Things to Do in Fort Wayne and Beyond

Buttonhead / Sofa King Cool


Alex Vagelatos

Whatzup Features Writer

Published December 7, 2000

Heads Up! This article is 22 years old.

I didn’t know much about Buttonhead before listening to their new CD, Sofa King Cool, but I know them a little better now.

Sofa King Cool consists of 13 tracks, all of them crisp, tight modern rock n’ roll, the kind that raises your energy level without giving you a headache. There’s nothing out-of-place in these songs; they all sound good, they all have catchy hooks, and they all benefit from the kind of local production that is getting to be standard.

If these guys haven’t been together long, they manage to sound like they have been. Jason Hess on bass and drummer Marky (no last name listed) provide a solid but not plodding rhythm section. Jason Kocks is a talented guitar player. Time after time his playing forms the solid foundation on which Buttonhead stands; when it’s time to turn up the volume and increase the speed, he’s able to do so efficiently.

Joel Young is a strong singer, at times, sounding a little Eddie Vedderish, at others, a little Lou Reedish; in any case, he never gets overwhelmed by the band. In fact, on Sofa King Cool you can actually understand the lyrics. These guys are proud of what they wrote. What a concept.

Perhaps the band didn’t intend the result (sometimes unintended results are best), but Buttonhead more than occasionally has a sort of hard 60s sound, driving but real melodies and a singer you can follow.
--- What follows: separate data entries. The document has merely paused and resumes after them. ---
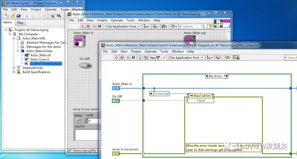Click the Run arrow in Block Diagram toolbar
Image resolution: width=297 pixels, height=159 pixels.
pyautogui.click(x=116, y=57)
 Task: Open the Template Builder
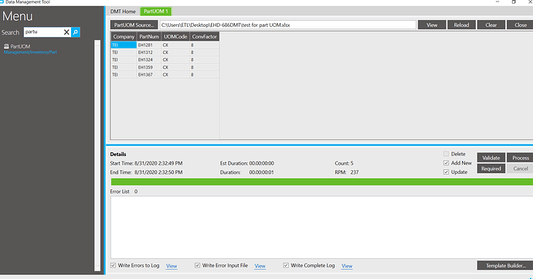pos(505,265)
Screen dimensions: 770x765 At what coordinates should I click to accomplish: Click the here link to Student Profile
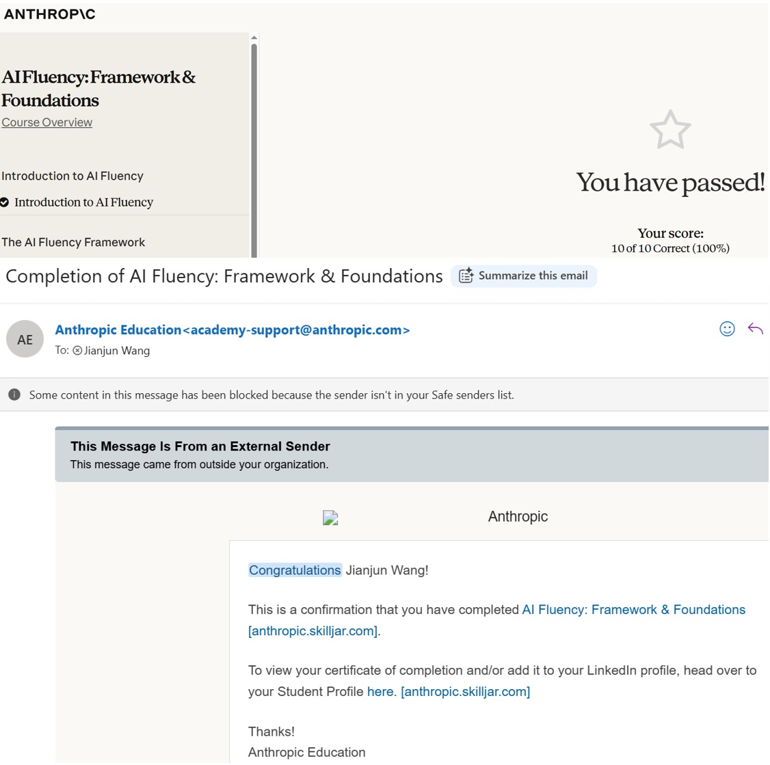[x=382, y=692]
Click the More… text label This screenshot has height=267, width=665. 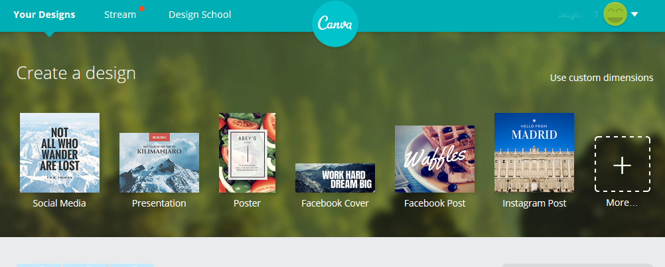[x=622, y=203]
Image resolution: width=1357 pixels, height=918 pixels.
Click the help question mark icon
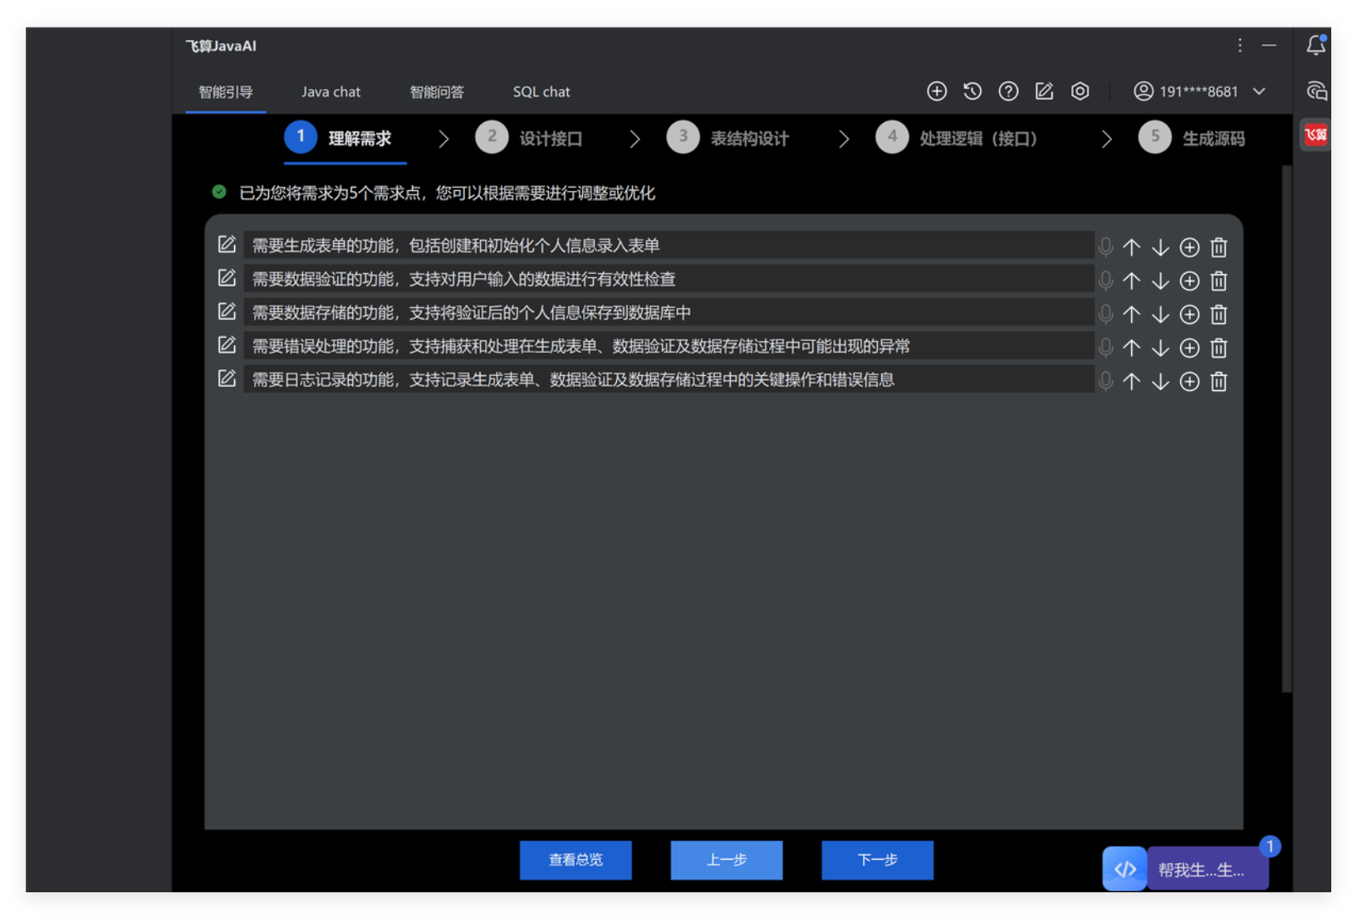(1008, 91)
Just when you start to pigeonhole Buttonhead, however, they throw in

a song like “Head,” with the talented Mr. Young practically yodeling in psychic anguish over some mental pain and the rest of the band performing a sort of brain salad surgery on the listener.

Some or all of Buttonhead’s members apparently have suffered severe girl troubles; it’s a pretty common theme, and one I could relate to if I weren’t so darned old. There is an off-kilter inventiveness to the lyrics that is very appealing. “I think about you and the room turns blue,” from “But U” and my favorite, “Would you feel bad if you felt like me?/ broke my arm lending you a hand,” from “Knew.” A worthy effort.